More about "Sound Waves"

Sound waves, also known as acoustic waves or pressure waves, are mechanical vibrations that propagate through a medium, such as air, water, or solid materials.
These oscillations are characterized by their frequency, wavelength, and amplitude, and play a crucial role in numerous fields, including acoustics, communication, and medical imaging.
In the world of scientific research and instrumentation, sound waves are studied and utilized in various ways.
COMSOL Multiphysics, a powerful simulation software, enables the modeling and analysis of sound wave propagation, acoustic-structure interaction, and related phenomena.
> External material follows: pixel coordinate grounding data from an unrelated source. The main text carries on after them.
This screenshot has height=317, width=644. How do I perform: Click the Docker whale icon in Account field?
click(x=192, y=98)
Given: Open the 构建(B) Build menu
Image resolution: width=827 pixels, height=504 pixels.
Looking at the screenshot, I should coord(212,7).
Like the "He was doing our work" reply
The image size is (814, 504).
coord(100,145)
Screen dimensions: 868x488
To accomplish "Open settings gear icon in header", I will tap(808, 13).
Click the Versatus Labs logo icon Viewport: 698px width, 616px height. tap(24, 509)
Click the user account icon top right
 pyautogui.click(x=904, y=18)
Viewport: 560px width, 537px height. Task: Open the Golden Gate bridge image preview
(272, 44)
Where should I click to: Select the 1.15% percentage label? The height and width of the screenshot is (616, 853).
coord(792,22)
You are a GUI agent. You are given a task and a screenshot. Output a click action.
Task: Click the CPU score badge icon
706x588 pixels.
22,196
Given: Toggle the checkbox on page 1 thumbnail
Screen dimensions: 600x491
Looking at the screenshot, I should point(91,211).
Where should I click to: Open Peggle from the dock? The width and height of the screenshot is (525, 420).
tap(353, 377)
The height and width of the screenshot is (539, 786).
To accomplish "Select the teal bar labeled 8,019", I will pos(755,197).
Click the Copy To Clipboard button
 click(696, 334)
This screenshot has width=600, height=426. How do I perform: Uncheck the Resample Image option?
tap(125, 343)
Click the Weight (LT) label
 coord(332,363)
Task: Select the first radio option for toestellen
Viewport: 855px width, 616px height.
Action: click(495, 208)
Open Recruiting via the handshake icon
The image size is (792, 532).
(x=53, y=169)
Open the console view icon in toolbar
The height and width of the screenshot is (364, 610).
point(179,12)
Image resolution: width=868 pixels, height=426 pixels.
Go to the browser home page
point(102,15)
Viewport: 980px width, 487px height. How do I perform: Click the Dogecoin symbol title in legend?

The latest version, COMSOL Multiphysics 5.5, offers advanced capabilities for simulating complex sound wave dynamics.
Closely tied to sound wave research is the use of specialized equipment, such as the PCM-D50 and PCM-D100 digital sound recorders, which capture high-quality audio data for analysis.
Similarly, the FibroScan 502 Touch and Sahara Clinical Bone Sonometer utilize ultrasound technology to assess the health of tissues and bones, respectively.
In the field of signal processing, MATLAB, a widely used programming environment, provides robust tools for the analysis and manipulation of sound wave data, enabling researchers to extract valuable insights and develop innovative applications.
When it comes to optimizing sound wave research protocols, the AI-driven platform PubCompare.ai can be a valuable resource.
By providing easy access to the best protocols from the literature, preprints, and patents, PubCompare.ai helps researchers identify the most effective methods and products, ensuring reproducibility and accuracy in their studies.
Whether you're investigating the propagation of sound waves, developing new acoustic-based technologies, or exploring medical applications, understanding the fundamental principles and latest advancements in this field can lead to groundbreaking discoveries and breakthroughs.
Embrace the power of sound waves and let your research soar to new heights.